§ Your goal:
Start with the first line of the data and end with the line that holds "Task: Toggle the light bulb lighting icon"; write out each one exactly.

(Recorded data)

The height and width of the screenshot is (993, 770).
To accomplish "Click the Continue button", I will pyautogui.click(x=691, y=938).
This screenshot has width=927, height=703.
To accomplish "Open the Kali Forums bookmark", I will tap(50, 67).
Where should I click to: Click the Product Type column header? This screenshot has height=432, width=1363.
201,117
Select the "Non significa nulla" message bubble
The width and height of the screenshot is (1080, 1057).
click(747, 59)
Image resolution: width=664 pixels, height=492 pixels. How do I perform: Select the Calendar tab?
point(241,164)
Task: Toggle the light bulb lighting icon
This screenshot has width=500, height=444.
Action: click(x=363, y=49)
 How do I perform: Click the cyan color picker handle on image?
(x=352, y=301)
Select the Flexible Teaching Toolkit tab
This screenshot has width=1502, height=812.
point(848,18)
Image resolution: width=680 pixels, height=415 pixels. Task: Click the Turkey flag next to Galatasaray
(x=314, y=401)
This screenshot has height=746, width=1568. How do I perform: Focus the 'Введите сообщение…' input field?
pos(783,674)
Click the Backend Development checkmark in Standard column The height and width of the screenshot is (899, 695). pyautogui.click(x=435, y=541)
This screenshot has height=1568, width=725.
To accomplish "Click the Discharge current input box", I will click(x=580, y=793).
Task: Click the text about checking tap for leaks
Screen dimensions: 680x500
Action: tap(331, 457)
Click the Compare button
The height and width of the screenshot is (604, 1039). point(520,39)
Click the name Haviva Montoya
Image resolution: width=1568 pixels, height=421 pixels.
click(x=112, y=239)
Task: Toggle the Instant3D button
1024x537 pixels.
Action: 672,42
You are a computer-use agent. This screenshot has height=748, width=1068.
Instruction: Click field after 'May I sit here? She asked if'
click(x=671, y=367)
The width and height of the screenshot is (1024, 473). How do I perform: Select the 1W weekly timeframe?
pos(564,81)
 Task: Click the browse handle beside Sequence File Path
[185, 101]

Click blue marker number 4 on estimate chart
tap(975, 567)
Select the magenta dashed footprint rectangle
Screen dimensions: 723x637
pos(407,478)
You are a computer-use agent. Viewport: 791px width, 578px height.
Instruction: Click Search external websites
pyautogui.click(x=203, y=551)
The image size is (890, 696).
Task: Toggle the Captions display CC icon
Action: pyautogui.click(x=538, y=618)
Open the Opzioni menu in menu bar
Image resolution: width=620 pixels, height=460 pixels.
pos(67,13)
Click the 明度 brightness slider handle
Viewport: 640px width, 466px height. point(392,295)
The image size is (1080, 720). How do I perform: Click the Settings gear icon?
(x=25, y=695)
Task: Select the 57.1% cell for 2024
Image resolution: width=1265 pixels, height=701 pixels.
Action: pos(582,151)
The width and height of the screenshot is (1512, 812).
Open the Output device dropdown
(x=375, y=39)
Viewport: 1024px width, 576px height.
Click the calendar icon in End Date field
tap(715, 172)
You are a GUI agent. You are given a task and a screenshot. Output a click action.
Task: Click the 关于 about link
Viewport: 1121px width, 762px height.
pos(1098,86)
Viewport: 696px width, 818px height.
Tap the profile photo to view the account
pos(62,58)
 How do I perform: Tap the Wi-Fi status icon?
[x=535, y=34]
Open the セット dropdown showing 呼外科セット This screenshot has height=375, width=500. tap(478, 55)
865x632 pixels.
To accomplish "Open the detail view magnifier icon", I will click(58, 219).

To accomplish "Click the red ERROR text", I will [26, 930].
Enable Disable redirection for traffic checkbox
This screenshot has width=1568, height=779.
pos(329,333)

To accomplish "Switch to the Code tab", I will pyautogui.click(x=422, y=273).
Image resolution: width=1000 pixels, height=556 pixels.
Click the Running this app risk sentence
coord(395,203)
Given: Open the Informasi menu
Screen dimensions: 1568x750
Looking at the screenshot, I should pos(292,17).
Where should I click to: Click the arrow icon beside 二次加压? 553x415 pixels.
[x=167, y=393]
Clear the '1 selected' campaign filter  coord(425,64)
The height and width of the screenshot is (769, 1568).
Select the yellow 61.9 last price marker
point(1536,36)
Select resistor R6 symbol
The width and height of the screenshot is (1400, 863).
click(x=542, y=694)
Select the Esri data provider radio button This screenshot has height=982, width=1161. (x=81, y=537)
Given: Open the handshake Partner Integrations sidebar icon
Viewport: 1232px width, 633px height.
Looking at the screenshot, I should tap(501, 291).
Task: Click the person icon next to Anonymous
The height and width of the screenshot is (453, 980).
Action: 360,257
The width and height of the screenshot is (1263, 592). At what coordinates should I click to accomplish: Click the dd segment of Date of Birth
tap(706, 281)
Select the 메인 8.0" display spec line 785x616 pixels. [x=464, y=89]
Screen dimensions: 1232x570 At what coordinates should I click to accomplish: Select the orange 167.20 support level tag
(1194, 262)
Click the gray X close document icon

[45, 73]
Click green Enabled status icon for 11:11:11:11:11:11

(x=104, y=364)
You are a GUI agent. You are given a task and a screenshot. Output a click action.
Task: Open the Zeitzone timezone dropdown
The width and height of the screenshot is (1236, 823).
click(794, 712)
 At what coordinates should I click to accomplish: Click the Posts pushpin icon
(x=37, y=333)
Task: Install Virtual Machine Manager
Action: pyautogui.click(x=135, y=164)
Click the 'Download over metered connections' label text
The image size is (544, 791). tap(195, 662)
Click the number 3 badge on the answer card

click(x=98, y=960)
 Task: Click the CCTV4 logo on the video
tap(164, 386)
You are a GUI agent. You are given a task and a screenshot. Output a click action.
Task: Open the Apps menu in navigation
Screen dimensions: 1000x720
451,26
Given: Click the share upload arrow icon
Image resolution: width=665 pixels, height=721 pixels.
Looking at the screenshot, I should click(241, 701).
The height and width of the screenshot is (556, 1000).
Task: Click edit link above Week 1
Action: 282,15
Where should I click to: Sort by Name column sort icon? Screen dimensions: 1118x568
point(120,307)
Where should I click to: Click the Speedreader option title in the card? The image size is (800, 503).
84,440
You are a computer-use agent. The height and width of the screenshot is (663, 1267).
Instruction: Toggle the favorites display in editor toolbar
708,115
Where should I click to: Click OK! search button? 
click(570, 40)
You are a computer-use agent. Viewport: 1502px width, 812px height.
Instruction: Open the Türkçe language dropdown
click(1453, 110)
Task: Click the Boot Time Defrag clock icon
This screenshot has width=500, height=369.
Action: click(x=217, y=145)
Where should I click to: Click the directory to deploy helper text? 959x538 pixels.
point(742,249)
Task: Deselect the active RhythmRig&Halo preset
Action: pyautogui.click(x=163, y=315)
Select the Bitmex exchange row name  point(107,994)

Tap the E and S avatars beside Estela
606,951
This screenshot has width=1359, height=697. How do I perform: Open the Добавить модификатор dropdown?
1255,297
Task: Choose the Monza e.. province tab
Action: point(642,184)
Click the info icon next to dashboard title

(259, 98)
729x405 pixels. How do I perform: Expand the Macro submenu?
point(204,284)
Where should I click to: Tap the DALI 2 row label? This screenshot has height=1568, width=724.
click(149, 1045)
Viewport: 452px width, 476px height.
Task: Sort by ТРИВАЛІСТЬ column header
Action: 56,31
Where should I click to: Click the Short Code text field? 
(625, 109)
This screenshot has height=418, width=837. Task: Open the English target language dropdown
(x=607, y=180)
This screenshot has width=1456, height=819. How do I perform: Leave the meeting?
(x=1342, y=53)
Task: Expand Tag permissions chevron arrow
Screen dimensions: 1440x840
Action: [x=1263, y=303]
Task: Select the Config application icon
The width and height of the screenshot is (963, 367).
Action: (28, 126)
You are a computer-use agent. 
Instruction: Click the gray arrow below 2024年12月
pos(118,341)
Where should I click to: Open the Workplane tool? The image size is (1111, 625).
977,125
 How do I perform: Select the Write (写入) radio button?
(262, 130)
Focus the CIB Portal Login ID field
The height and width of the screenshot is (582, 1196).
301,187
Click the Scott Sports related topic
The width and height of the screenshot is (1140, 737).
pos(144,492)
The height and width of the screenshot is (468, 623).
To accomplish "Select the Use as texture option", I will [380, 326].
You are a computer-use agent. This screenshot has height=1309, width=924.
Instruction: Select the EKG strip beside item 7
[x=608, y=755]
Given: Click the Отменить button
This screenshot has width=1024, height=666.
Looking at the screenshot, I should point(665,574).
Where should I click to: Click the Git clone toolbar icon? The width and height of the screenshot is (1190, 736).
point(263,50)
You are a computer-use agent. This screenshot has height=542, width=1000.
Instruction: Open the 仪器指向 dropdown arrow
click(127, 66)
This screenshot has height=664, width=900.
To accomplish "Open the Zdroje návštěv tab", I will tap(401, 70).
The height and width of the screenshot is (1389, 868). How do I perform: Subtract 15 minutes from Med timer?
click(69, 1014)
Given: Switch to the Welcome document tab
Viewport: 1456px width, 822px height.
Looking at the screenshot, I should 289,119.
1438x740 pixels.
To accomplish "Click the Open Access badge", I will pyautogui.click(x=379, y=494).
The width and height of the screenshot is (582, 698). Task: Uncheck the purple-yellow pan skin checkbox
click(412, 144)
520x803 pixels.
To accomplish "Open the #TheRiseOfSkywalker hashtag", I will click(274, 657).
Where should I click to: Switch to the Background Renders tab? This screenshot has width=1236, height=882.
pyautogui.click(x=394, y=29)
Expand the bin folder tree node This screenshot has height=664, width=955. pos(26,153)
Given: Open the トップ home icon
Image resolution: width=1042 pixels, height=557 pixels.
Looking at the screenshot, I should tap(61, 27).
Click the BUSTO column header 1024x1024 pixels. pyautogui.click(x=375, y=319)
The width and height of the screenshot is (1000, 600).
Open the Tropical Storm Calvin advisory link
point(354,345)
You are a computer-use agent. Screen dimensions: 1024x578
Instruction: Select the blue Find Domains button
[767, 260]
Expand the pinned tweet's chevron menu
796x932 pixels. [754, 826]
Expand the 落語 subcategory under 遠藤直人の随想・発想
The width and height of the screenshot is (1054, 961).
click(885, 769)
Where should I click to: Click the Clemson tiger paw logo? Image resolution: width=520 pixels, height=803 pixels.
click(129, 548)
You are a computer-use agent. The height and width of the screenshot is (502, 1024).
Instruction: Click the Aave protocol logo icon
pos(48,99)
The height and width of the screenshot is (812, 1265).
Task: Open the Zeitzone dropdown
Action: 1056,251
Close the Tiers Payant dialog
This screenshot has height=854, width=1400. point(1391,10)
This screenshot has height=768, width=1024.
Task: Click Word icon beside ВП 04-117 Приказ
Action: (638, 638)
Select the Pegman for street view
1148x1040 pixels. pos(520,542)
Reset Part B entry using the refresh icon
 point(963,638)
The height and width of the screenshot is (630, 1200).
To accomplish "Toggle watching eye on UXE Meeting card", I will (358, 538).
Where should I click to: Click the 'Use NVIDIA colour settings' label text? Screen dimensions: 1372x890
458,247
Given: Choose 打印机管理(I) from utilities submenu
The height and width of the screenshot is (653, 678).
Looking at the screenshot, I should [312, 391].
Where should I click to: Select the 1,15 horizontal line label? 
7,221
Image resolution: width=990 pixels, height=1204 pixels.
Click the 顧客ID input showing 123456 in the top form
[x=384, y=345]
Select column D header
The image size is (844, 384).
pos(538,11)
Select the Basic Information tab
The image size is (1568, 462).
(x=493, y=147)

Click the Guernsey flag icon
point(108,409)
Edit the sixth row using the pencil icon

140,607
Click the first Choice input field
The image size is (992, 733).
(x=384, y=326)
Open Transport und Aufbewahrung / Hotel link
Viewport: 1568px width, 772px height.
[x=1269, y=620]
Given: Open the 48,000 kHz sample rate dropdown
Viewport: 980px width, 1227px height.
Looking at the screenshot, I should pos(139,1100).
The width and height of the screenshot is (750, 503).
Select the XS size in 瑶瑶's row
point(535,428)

§ Written answer:
The height and width of the screenshot is (993, 770).
To accomplish "Click the Continue button", I will pyautogui.click(x=691, y=938).
This screenshot has width=927, height=703.
To accomplish "Open the Kali Forums bookmark", I will tap(50, 67).
Where should I click to: Click the Product Type column header? This screenshot has height=432, width=1363.
201,117
Select the "Non significa nulla" message bubble
The width and height of the screenshot is (1080, 1057).
click(747, 59)
Image resolution: width=664 pixels, height=492 pixels. How do I perform: Select the Calendar tab?
point(241,164)
Task: Toggle the light bulb lighting icon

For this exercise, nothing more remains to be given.